The key to rewarding road-trip radio is to keep searching. You station-hop until you find something you a) like or b) can tolerate. Radio allows you the chance to hear something you didn’t know you wanted to hear. When I drove from the Kootenays, I had no idea I wanted to hear (in no particular order) an Under My Thumb cover by Streetheart, Lunatic Fringe by Red Ryder, Working Man by Rush, Lonely is the Night by Billy Squire, De Do Do Do, De Da Da Da by the Police and Oh Yeah by Green Day.

Radio also reminds you what you hate. You hear music you would never willingly play. I lost count of the number of times I thought to myself, “I’d forgotten how much I hate that song.” There’s something empowering about feeling that negative surge and then changing the station.

When you find a song you really like, the challenge becomes how long you’re willing to listen as the signal fades. Should I stick with Take It Easy by the Eagles, even though the static is pouring in, or should I switch to Rick Springfield’s Jessie’s Girl (with its gratuitous reference, “the point is probably moot”)?

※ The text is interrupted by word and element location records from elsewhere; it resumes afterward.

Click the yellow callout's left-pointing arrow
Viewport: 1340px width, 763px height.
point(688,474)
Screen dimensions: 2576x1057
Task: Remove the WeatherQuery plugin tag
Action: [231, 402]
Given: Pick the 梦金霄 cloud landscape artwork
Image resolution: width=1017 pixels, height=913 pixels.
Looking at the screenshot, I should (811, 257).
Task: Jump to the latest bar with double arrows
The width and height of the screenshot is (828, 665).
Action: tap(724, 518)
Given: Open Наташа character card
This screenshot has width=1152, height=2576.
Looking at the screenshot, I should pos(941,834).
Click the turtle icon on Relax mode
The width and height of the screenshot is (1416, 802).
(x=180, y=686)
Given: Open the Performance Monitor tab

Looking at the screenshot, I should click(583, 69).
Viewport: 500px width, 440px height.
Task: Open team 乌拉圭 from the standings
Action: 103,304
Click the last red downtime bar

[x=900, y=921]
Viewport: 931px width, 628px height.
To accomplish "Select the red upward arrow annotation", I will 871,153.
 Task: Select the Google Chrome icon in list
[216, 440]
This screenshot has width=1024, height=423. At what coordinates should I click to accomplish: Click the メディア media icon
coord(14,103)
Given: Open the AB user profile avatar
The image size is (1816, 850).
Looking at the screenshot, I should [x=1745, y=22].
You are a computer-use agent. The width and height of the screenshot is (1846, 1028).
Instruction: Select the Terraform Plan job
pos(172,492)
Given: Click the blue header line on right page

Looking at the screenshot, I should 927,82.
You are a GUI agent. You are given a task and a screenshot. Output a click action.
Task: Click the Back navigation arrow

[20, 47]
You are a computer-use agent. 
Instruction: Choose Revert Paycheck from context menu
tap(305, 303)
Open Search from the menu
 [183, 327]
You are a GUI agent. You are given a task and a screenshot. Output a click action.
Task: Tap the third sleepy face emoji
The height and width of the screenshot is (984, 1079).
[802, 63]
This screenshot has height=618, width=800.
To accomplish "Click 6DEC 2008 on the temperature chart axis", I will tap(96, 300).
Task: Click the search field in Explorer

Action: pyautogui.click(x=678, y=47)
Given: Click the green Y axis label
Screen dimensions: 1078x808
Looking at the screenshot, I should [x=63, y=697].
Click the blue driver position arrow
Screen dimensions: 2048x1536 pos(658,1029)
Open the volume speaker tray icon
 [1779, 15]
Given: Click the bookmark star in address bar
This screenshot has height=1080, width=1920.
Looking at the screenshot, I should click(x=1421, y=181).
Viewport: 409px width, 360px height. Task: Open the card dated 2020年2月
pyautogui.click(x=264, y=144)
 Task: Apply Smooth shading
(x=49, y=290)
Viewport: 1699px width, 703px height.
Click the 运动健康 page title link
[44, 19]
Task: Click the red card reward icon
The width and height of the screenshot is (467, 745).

Listening to radio on a road trip also helps you reconnect with how much you appreciate silence. Can’t find anything? Can’t find a signal? Turn it off.

And on any road trip, there is always that one song that you really want them to play. You’re Captain Ahab, and the elusive tune is your white whale. By the eighth hour of my journey, I was within range of Calgary stations. I kept searching but never did get to hear what I’d been hoping for. No one played The Wreck of the Edmund Fitzgerald.